Traditionally, retailers have arranged stores to coax shoppers deeper inside by strategically scattering staple items such as milk, eggs or bread. But smartphones offer another way to boost consumer spending, Inman said. Supermarkets could design apps that would send out mobile promotions while the customer is shopping.
For example, suppose a customer does a shopping list using the app. Bread is on the list, but the potato chips three aisles over are not. The store could send a digital coupon to his phone for potato chips, tempting him to walk 50 more feet and past other items he might purchase.
Promoting three additional products through a customer's mobile device could increase unplanned spending by more than 16 percent, Inman's study found, and complement the other strategies retailers employ to boost purchases.
Retailers have access to a wealth of customer data -- including contact information and shopping habits -- through loyalty rewards programs that could be used to develop mobile promotions, Inman said.
Supermarkets use apps to offer digital coupons and shop on the go. Giant Eagle, for example, just started a new pharmacy app in which customers can refill prescriptions, set medication reminders and receive alerts when prescriptions are available for pickup.
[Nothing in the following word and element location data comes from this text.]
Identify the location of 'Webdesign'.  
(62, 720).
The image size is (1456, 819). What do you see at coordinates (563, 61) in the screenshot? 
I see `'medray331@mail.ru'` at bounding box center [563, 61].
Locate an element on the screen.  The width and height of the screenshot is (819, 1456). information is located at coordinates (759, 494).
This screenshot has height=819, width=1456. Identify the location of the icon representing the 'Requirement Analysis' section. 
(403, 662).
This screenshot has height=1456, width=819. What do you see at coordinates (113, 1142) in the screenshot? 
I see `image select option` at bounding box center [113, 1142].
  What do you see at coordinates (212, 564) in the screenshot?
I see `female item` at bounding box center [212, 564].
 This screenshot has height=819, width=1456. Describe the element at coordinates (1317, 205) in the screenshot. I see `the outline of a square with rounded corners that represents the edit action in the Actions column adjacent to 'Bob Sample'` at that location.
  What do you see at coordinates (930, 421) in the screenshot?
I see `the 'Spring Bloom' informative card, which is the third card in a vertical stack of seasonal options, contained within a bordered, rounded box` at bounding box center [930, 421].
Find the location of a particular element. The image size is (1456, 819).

However, these apps aren't yet being used to steer shoppers through the store with real-time, targeted promotions as they wander the aisles.
"I think there's still more potential than actual," Inman said. "There are things that could be done in the near future."
There are technical challenges to using real-time "predictive" promotions, said C.J. Patrick, of Gatesman + Dave, a South Side marketing agency that works with Shop 'n Save supermarket. Cellphone service can be spotty in supermarkets, especially deeper you wander into the store. Also, customers tend not to look at their phones as they shop.
Still, there is potential for this technology, and it's not all about getting them to overspend.
"It just better serves the loyal shopper," Patrick said. "You're delivering offers that really mean something to (customers)."
Inman believes that promotions can enhance customer-retailer relationships but that consumers need to be aware of the risk, too.
"I think that shoppers need to be cognizant to the extent they use retail apps for managing their budget ... not make too many impulse purchases," he said. "Be aware of the danger."
Jerry Greek, 34, of Troy Hill said he rarely makes impulse purchases. He will buy the occasional cookie or donut, but said those decisions aren't based on in-store promotions or coupons texted to his cell phone.
"Maybe it's my blood sugar," Greek said while waiting outside a Giant Eagle.
Also, not everyone wants a supermarket to contact her.
Richards was among them, saying that she was "a visual person" who preferred looking for deals in direct mailers.
"I don't want them calling me," she said.